◆ **WHAT YOU NEED TO DO**
Count the lines of the data below that contain the word "Open", and reply with only that number.

[START OF EXCERPTED DATA]

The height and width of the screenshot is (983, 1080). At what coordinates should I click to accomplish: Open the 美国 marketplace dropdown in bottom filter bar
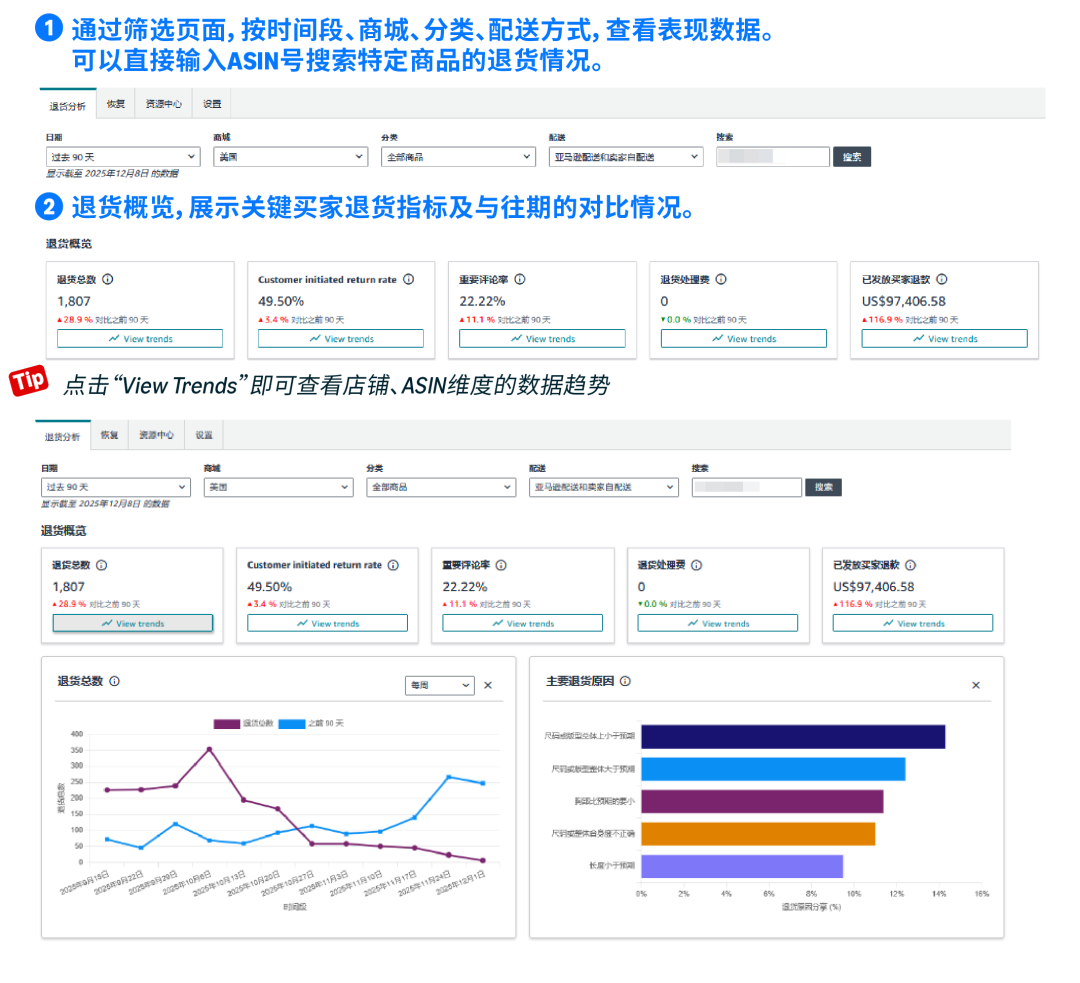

[END OF EXCERPTED DATA]
[START OF EXCERPTED DATA]

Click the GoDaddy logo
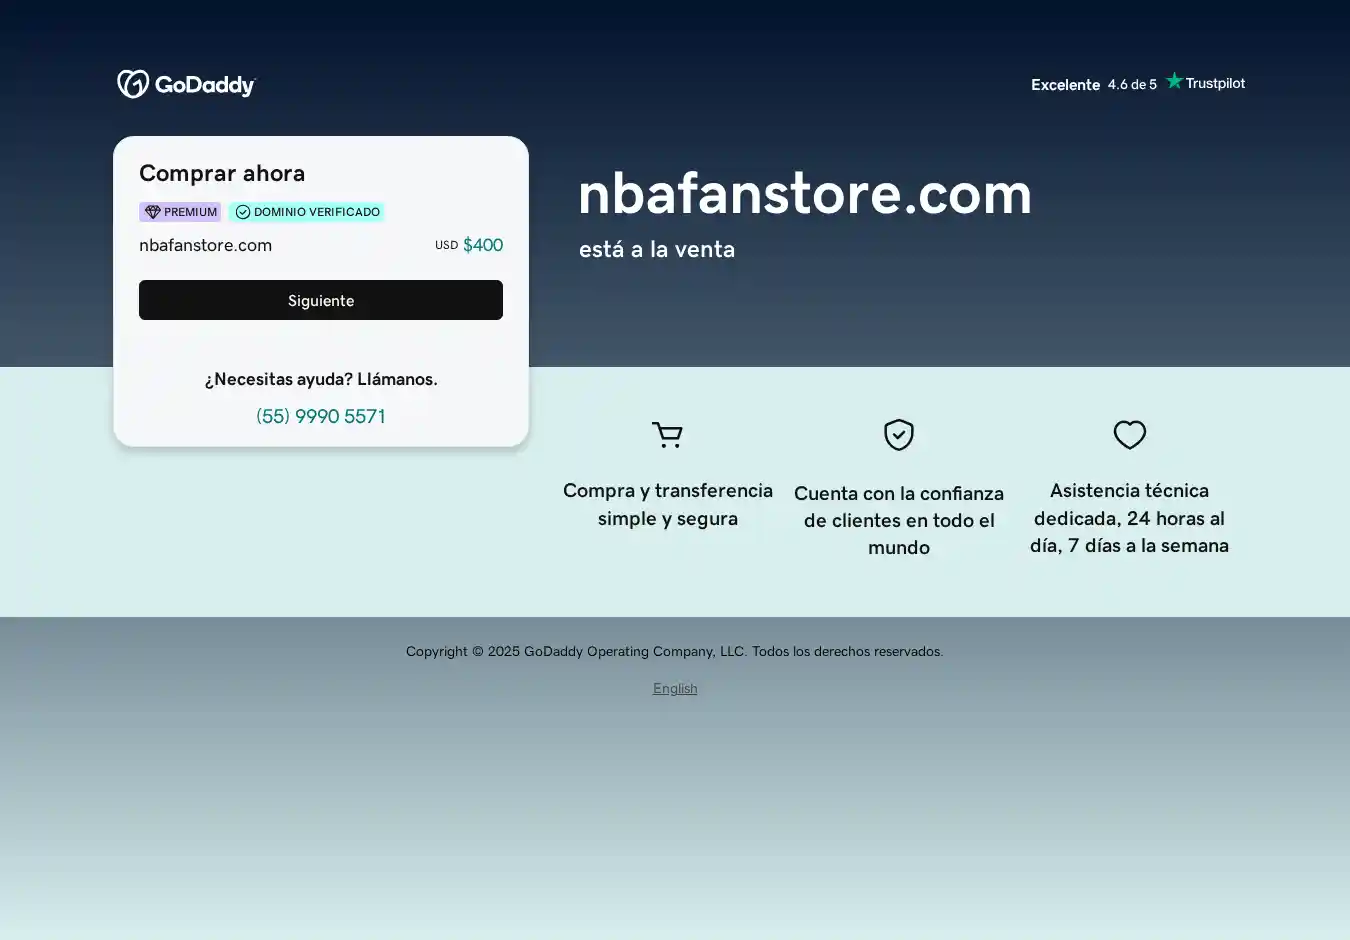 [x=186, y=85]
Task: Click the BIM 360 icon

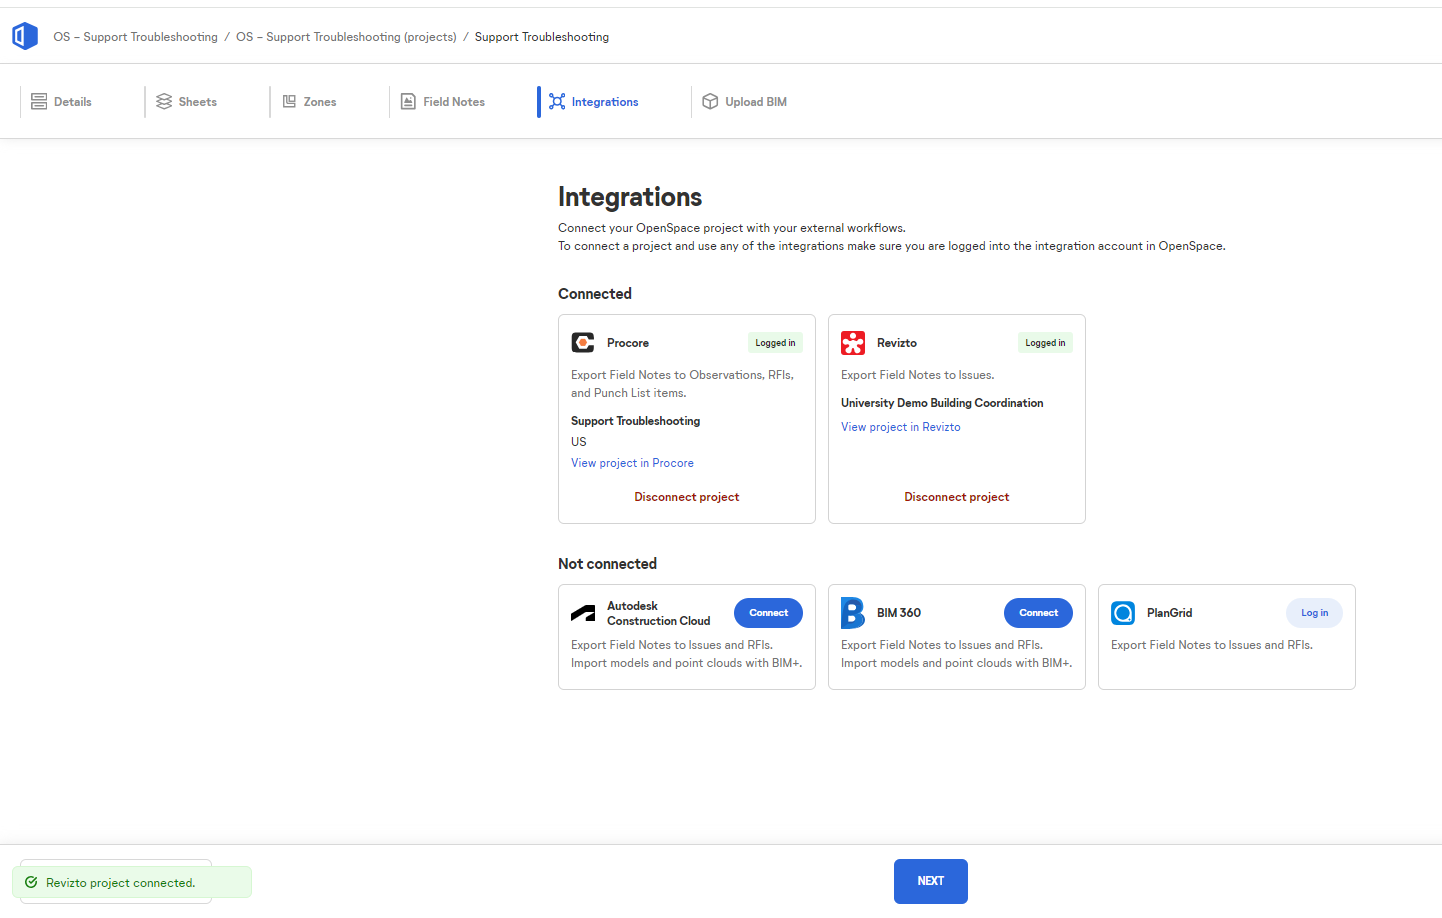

[END OF EXCERPTED DATA]
[START OF EXCERPTED DATA]

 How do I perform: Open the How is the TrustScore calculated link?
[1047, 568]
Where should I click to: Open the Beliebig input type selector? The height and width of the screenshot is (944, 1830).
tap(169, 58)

[END OF EXCERPTED DATA]

◆ **CORRECT ANSWER**
3